In one version of the game, reported in 2011, teenagers uploaded photographs of themselves to Facebook so that others could evaluate their looks. In some cases, photographs were uploaded for the game without their subjects' knowledge or consent. Digital security specialists Theresa Payton and Tshaka Armstrong said the game was risky and urged parents to monitor their children's activity online. Payton called the game "sexploitation" and said that the photographs might be viewed by sexual predators. Missy Wall of Teen Contact expressed concern about how the game could affect teenagers' mental health: "When a teenager gets 'passed' that could be very detrimental to emotional health. The teen may try to get noticed and may become more risque. It is a form of cyber-bullying."

In 2014, Task & Purpose reported that "smash or pass" photographs of women in the United States military were being uploaded to Facebook without their consent, as part of a pattern of sexual harassment. The photographs sometimes attracted jokes about raping the women depicted.

Based on Google Trends data, interest in the game was low until around 2016, when searches spiked, coinciding with a rise in the game's popularity on YouTube. PewDiePie made a Smash or Pass video in 2017 which got 13 million views.
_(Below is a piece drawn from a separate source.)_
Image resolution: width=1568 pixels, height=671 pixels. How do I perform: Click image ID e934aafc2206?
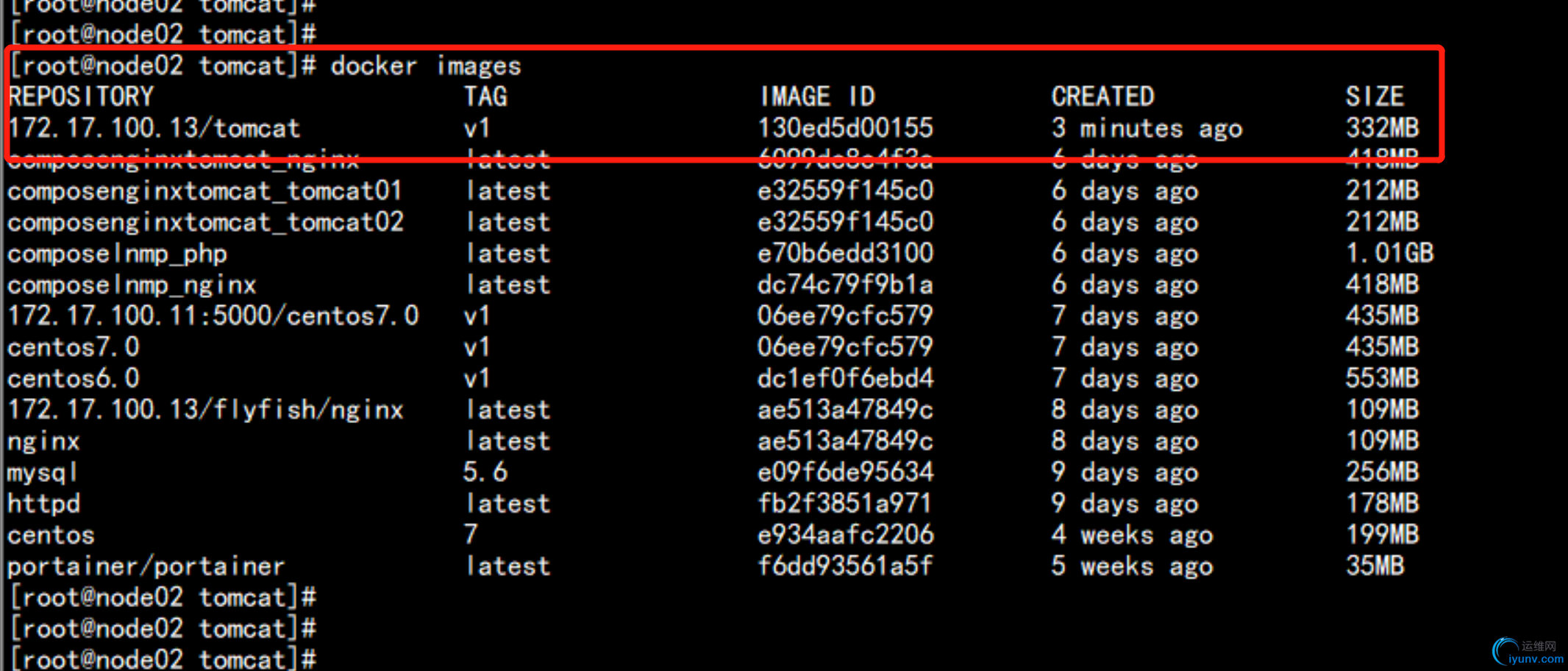tap(845, 535)
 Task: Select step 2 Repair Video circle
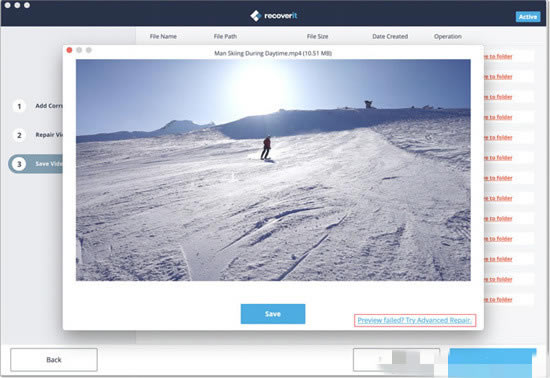coord(19,135)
In two cases, the game was linked to specific incidents of online sexual harassment in American high schools. A 2017 qualitative study by information scientists Denise E Agosto and June Abbas reported a "Smash or Pass" Twitter account on which students at one school evaluated other students' appearances. The Twitter account was widely viewed among the student body and included "increasingly cruel" comments. When school administrators discovered the account, they had it shut down, expelled the student responsible, and prohibited students from talking about the incident. In 2019, two male high school students in DeWitt, New York, changed schools after posting a video in which they rated the sexual desirability of girls in the local area; one of their parents said that the two boys were asked to leave their school or face expulsion.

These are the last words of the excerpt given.